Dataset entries
==================================================

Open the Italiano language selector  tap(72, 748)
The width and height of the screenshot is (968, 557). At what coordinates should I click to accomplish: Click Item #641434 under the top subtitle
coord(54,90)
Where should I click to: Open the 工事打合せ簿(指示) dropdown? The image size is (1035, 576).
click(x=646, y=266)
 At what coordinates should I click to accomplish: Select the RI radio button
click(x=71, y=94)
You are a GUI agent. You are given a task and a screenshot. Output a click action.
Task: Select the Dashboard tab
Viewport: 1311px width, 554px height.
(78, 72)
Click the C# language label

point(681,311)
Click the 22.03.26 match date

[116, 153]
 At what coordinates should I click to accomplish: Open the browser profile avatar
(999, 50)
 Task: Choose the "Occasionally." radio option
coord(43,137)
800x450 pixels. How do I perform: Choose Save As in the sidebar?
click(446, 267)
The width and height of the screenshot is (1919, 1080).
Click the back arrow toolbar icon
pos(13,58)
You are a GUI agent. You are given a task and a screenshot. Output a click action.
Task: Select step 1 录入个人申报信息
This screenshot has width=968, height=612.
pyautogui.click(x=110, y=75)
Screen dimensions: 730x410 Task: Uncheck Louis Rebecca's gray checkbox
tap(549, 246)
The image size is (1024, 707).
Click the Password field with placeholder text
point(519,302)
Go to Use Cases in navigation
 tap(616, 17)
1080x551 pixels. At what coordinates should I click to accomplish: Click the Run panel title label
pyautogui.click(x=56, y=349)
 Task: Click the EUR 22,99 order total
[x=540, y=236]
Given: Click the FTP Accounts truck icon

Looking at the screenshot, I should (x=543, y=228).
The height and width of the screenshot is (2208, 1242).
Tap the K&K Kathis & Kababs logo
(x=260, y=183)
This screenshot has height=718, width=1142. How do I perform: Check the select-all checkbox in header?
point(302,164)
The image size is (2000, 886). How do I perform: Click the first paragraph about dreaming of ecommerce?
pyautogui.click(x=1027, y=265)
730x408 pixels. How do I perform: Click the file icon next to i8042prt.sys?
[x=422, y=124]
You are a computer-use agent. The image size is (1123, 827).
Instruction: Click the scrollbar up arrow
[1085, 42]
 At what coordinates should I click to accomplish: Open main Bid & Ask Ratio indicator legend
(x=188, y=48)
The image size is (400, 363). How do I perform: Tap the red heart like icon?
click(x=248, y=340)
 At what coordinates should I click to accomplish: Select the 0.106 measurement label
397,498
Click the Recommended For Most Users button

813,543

==================================================

--- Directions for this task ---
Each record above must be transcribed exactly, and none may be skipped.

--- Solution for this task ---
Open the Italiano language selector  tap(72, 748)
The width and height of the screenshot is (968, 557). At what coordinates should I click to accomplish: Click Item #641434 under the top subtitle
coord(54,90)
Where should I click to: Open the 工事打合せ簿(指示) dropdown? The image size is (1035, 576).
click(x=646, y=266)
 At what coordinates should I click to accomplish: Select the RI radio button
click(x=71, y=94)
You are a GUI agent. You are given a task and a screenshot. Output a click action.
Task: Select the Dashboard tab
Viewport: 1311px width, 554px height.
(78, 72)
Click the C# language label

point(681,311)
Click the 22.03.26 match date

[116, 153]
 At what coordinates should I click to accomplish: Open the browser profile avatar
(999, 50)
 Task: Choose the "Occasionally." radio option
coord(43,137)
800x450 pixels. How do I perform: Choose Save As in the sidebar?
click(446, 267)
The width and height of the screenshot is (1919, 1080).
Click the back arrow toolbar icon
pos(13,58)
You are a GUI agent. You are given a task and a screenshot. Output a click action.
Task: Select step 1 录入个人申报信息
This screenshot has width=968, height=612.
pyautogui.click(x=110, y=75)
Screen dimensions: 730x410 Task: Uncheck Louis Rebecca's gray checkbox
tap(549, 246)
The image size is (1024, 707).
Click the Password field with placeholder text
point(519,302)
Go to Use Cases in navigation
 tap(616, 17)
1080x551 pixels. At what coordinates should I click to accomplish: Click the Run panel title label
pyautogui.click(x=56, y=349)
 Task: Click the EUR 22,99 order total
[x=540, y=236]
Given: Click the FTP Accounts truck icon

Looking at the screenshot, I should (x=543, y=228).
The height and width of the screenshot is (2208, 1242).
Tap the K&K Kathis & Kababs logo
(x=260, y=183)
This screenshot has height=718, width=1142. How do I perform: Check the select-all checkbox in header?
point(302,164)
The image size is (2000, 886). How do I perform: Click the first paragraph about dreaming of ecommerce?
pyautogui.click(x=1027, y=265)
730x408 pixels. How do I perform: Click the file icon next to i8042prt.sys?
[x=422, y=124]
You are a computer-use agent. The image size is (1123, 827).
Instruction: Click the scrollbar up arrow
[1085, 42]
 At what coordinates should I click to accomplish: Open main Bid & Ask Ratio indicator legend
(x=188, y=48)
The image size is (400, 363). How do I perform: Tap the red heart like icon?
click(x=248, y=340)
 At what coordinates should I click to accomplish: Select the 0.106 measurement label
397,498
Click the Recommended For Most Users button

813,543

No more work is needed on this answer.